SOURCE EXTRACT —
════

# Eye Patch?



## archeryal (Apr 16, 2005)

The current theory is that you have less eye fatigue when you don't close the other eye. Also, you get some residual depth perception with both eyes open. I learned in the era when they recommended closing one eye and don't think I could change now. Also, I am right eye dominant but do many things left-handed, so I'd probably be easily confused about which eye to use.

I do keep a couple of eye patches around for the younger kids I teach, as many of them haven't settled their eye dominance (at about age 7-9 or so) and can't hold the other eye closed.

I have a friend who uses what I believe is a pistol shooting trick: he puts a piece of frosted scotch tape on the lens of his glasses on the non-dominant eye. He can't focus clearly with it so he can't get confused about which eye to use for aiming.


----------



## LoveMyHoyt (Nov 29, 2008)

I have seen a few people with eye patches - but I've seen more people who put frosted transparent (scotch magic brand) tape over part of their non dominant eye lens. Seems to work ok for them.


----------



## Archery Ang (Apr 24, 2006)

I wore an eye patch over my left eye for about a year, and was able to train my left eye to not take over. I shoot right-handed and am left-eye dominant. To make matters worse, I'm left-handed. Yeah, I'm messed up.


----------



## Jim C (Oct 15, 2002)

One of Ohio's top ladies in the late 90's through about 2005 (Kim Burch) wore an eye patch. I generally have beginners shoot in conformity with their dominant eye. Another lady who shot in a compound league with me years ago would take a cheap pair of sunglasses and cut away the lens over her right eye (she was LE Dominant). Its true-keep both eyes open-rifle shooters have known that for years.


----------



## Viper1 (Aug 21, 2003)

Kungur -



Kungur said:


> Does anyone use apatch over one eye? I wear glasses and ift seems if I keep my left eye closed it forces my right to be in better focus. I am right eye dominant.



If that's true, then there some competition going on for eye dominance for lack of a better term. If you DO find that actually helps, go to an opaque patch that lets light in. (If you ware glasses, a peice of SCOTCH brand transparent tape on the lens in your line of sight works well.) If you use a black patch, you'll get sympathetic dilation of the aiming pupil and that will hurt your focusing, not help. I'm cross-eye dom, and keep both eyes open for instinctive shooting, but close my left (dom) eye for Oly/sights.

Viper1 out.


----------



## archeryal (Apr 16, 2005)

Interesting point about sympathetic dilation with an eye patch: it makes sense, though I haven't heard about it before. 

Does closing one eye also cause this, or does the brain or eye compensate and "switch off" the dilation if you voluntarily close the off eye?

Is there a doctor in the house?


----------



## Viper1 (Aug 21, 2003)

al - 

The eye lids are translucent so some light gets in, but there's usually enough "darkness" to cause some degree of sympathetic dilation, it's a graded response, not an all-or-none.

════

RECORD LIST —
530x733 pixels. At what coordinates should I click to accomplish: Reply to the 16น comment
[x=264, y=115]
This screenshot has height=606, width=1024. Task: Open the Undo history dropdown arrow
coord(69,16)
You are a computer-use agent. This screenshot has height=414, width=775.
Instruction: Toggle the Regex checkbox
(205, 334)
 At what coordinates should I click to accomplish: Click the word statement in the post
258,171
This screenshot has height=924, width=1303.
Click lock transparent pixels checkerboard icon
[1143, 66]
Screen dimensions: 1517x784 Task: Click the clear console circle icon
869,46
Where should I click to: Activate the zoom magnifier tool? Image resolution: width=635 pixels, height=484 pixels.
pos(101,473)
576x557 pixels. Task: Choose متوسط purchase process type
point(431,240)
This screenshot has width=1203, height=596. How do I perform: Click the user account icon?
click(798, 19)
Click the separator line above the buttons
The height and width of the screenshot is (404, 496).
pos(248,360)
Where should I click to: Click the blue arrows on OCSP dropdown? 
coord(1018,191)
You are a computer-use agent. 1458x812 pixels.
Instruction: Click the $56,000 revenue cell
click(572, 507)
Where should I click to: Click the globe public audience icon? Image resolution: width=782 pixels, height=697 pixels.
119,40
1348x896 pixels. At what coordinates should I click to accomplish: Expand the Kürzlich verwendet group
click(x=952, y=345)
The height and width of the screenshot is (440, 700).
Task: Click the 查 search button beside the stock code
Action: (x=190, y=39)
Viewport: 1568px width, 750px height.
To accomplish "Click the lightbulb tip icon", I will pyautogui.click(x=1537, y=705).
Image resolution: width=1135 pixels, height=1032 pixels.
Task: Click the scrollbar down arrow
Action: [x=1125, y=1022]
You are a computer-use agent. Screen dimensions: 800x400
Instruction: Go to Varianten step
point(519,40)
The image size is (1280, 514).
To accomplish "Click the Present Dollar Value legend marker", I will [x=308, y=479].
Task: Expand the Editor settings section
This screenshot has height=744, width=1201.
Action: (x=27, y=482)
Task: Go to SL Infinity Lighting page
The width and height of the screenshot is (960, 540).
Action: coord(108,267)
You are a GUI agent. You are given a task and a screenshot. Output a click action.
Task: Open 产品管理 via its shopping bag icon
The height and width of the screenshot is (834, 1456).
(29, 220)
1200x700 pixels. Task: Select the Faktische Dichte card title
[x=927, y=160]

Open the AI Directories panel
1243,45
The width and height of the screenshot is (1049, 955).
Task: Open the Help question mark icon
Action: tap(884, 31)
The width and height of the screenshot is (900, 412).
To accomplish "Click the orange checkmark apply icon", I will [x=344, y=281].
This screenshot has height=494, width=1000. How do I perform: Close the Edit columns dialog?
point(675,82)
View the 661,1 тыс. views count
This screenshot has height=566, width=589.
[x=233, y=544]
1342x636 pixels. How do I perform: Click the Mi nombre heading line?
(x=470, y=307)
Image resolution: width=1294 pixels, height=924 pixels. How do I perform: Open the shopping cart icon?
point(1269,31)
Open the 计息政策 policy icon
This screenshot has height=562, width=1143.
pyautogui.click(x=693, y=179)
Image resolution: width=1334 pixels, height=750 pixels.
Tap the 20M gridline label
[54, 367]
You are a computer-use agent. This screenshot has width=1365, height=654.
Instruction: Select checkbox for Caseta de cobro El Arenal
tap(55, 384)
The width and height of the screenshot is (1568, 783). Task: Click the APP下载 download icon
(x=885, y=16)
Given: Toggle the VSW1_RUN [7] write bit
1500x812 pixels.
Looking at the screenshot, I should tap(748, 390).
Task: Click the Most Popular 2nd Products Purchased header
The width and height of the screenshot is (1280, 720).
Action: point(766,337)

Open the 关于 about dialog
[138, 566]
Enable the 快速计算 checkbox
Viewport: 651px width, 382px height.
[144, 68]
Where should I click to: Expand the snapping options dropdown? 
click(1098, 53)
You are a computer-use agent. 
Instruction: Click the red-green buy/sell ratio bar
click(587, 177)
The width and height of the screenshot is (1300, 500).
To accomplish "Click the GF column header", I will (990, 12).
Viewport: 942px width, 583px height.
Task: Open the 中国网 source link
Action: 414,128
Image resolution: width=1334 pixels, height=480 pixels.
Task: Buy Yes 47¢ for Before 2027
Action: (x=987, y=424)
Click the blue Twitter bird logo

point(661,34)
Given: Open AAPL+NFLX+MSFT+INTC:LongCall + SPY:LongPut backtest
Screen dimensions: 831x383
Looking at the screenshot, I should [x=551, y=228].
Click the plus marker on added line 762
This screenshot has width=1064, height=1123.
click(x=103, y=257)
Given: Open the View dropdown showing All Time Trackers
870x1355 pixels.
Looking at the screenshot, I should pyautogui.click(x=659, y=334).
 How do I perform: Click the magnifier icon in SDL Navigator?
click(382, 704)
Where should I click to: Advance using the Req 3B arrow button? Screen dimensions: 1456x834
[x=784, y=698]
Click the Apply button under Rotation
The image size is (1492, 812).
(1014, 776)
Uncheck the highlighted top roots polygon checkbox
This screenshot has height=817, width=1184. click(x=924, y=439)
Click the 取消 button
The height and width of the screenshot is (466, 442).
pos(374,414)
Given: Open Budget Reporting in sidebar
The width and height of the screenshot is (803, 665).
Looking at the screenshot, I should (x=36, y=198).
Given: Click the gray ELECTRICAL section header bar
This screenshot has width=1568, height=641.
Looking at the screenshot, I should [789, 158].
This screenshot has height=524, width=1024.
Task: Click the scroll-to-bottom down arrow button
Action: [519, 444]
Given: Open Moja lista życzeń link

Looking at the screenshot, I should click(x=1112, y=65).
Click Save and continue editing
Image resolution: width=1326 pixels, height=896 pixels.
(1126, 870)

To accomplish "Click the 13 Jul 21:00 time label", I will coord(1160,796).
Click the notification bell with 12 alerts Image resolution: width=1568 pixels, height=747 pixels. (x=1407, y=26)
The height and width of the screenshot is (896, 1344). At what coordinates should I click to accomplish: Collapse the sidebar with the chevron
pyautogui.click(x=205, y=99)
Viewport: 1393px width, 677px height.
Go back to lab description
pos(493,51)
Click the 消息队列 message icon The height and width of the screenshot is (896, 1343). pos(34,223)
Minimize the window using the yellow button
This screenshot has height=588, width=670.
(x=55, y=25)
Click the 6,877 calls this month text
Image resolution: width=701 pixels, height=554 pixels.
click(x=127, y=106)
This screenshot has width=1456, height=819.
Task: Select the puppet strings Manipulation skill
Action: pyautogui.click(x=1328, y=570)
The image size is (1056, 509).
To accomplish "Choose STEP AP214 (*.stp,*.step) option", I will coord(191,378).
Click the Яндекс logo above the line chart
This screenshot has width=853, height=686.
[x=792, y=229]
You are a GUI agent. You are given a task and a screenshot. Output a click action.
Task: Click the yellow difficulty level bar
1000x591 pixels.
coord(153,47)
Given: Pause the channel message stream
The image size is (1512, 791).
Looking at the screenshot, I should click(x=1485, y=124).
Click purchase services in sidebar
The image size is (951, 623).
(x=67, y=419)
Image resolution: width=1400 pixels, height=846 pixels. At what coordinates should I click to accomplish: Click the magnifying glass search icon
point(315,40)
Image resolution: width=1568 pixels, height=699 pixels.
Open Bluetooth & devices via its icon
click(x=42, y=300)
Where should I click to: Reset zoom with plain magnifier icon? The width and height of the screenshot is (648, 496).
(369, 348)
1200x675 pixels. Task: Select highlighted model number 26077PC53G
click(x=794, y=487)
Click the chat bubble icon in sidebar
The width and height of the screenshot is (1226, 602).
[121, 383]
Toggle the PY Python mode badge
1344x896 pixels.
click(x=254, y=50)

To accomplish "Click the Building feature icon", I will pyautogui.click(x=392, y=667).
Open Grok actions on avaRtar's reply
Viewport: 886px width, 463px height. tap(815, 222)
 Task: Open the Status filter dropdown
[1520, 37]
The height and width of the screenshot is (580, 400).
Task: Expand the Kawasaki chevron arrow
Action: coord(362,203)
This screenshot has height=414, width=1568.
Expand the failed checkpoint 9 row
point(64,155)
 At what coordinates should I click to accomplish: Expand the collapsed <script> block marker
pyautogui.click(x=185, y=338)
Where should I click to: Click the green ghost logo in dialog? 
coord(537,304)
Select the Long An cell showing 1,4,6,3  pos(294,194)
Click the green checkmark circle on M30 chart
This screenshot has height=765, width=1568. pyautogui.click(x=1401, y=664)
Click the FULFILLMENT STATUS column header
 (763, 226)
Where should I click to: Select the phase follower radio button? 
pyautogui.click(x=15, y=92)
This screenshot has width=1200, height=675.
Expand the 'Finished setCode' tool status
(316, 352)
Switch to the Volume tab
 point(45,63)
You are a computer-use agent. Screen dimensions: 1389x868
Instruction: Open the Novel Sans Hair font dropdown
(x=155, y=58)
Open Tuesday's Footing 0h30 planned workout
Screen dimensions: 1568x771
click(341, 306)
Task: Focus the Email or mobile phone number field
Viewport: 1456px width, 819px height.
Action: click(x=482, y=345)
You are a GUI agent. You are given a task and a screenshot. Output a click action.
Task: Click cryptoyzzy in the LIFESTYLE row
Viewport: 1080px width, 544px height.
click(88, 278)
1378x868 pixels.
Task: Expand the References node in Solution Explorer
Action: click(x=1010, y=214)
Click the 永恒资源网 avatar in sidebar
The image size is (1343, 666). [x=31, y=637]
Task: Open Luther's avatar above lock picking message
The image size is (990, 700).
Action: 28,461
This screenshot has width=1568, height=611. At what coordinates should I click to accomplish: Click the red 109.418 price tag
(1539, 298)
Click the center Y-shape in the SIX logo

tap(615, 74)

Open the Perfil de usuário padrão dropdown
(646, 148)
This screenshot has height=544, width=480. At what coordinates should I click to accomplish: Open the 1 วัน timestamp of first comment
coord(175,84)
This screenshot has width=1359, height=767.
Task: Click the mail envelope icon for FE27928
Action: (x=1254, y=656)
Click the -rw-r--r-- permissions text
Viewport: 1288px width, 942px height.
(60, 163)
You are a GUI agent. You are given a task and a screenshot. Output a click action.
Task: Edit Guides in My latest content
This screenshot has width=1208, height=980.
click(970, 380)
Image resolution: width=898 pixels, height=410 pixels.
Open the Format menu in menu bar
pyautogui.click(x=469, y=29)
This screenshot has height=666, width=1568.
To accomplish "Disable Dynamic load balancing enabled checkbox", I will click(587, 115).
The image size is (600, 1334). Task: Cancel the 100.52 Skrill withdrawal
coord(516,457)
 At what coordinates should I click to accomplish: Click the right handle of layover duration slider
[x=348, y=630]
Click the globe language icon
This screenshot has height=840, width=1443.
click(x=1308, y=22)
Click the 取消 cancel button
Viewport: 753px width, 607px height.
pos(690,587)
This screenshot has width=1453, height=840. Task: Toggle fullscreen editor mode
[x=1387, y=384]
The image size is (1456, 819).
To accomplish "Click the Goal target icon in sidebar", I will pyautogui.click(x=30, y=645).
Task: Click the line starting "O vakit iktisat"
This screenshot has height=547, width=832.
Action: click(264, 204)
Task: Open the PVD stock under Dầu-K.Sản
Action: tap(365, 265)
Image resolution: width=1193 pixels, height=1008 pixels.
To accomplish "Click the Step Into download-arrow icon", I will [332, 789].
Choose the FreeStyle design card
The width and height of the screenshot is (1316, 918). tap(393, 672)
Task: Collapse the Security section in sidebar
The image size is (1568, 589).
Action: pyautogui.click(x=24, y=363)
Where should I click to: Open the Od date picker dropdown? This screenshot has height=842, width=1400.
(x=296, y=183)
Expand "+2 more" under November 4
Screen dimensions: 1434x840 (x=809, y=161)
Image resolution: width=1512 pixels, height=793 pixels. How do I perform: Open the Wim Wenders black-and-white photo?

════

AIM 1 —
Answer these questions from the eye patch thread:
(a) At roughly what ages does archeryal say many younger kids have not yet settled their eye dominance?
(b) What did the lady from Jim C's compound league do to a cheap pair of sunglasses?
(c) For how long did Archery Ang wear an eye patch over the left eye?
AIM 2 — Write out the passage of the eye patch thread starting at "# Eye Patch?" and ending at "use for aiming.".
AIM 3 — According to Viper1 in the eye patch thread, why should a shooter not use a black patch? Answer in one to three sentences.

TASK RESPONSE 1 —
(a) About age 7 to 9.
(b) She cut away the lens over her right eye.
(c) About a year.

TASK RESPONSE 2 —
# Eye Patch?



## archeryal (Apr 16, 2005)

The current theory is that you have less eye fatigue when you don't close the other eye. Also, you get some residual depth perception with both eyes open. I learned in the era when they recommended closing one eye and don't think I could change now. Also, I am right eye dominant but do many things left-handed, so I'd probably be easily confused about which eye to use.

I do keep a couple of eye patches around for the younger kids I teach, as many of them haven't settled their eye dominance (at about age 7-9 or so) and can't hold the other eye closed.

I have a friend who uses what I believe is a pistol shooting trick: he puts a piece of frosted scotch tape on the lens of his glasses on the non-dominant eye. He can't focus clearly with it so he can't get confused about which eye to use for aiming.

TASK RESPONSE 3 — A black patch causes sympathetic dilation of the aiming pupil, which hurts focusing instead of helping it. Viper1 recommends an opaque patch that lets light in. For shooters who wear glasses, Viper1 suggests transparent tape on the lens.